The satnav enquired, when we were just past Diss, if we would like to save 9 minutes on the journey? I had already turned down a saving because it would have taken us on the A12 and, therefore, a longer time on the M25 and that has no appeal. But i said yes to this offer. I’m not sure we really saved any time by going through Botesdale, Garboldisham, Redgrave and other pleasant villages, but it’s a pretty route through to the A11 near Thetford and we were quite happy.
The house is becoming unnaturally tidy. Not that it was untidy before, but anything that might look cluttered in a photograph has been put away. Tomorrow morning, more housework, a meeting with the agent here, a visit to his office (Wink, having been an estate agent office manager, suggested this) and then we can relax until we’re picked up for dinner.

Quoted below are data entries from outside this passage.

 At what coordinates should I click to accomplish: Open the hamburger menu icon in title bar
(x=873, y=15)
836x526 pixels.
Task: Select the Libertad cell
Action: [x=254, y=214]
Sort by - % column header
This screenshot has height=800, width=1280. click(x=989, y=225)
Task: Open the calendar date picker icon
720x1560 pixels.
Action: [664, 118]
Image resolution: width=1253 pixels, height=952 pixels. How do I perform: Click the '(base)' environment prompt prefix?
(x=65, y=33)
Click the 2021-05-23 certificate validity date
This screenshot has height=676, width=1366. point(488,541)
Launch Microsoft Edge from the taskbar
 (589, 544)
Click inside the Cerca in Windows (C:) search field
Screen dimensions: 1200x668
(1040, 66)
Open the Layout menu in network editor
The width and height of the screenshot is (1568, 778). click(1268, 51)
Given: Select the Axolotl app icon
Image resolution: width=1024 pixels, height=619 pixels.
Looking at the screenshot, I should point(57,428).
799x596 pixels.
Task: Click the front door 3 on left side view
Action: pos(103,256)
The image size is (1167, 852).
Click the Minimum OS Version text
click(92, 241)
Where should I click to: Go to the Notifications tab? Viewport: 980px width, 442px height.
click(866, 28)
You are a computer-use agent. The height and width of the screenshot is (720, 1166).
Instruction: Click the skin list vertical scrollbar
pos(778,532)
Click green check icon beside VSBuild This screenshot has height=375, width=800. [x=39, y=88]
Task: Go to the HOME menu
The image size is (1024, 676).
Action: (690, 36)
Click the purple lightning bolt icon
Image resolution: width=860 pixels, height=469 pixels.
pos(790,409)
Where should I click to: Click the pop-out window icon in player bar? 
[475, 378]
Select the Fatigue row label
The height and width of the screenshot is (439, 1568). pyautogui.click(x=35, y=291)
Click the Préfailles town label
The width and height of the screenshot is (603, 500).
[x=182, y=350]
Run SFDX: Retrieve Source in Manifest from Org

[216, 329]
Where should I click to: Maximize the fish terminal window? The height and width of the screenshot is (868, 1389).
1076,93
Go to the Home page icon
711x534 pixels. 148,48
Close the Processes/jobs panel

I feel all over the place. At one time, on the way, I thought of Tim and had the happy warm feeling that I was on the way to him. i hadn’t forgotten that he had died so much as reacted that he was still alive. This was painful, not comforting. But it is to be expected, i have a long way to go before comfort and I don’t mean to complain or ask for sympathy. i just note how i feel.
I have been in touch with my friend Sophie. The poor innocent has shown an interest in sourdough and I have offered to take her some starter. She used to live round the corner and is now an hour away. I haven’t seen her for about ten years and look forward to visiting.
She mentioned that she appreciated the invitations, every time we asked friends over, after her husband died far too young. i remembered my mother, widowed at 46, whose social life dried up because she made an odd number. She didn’t fit. Though people were still happy to be invited to our house. I like odd numbers, myself. Especially if they’re prime.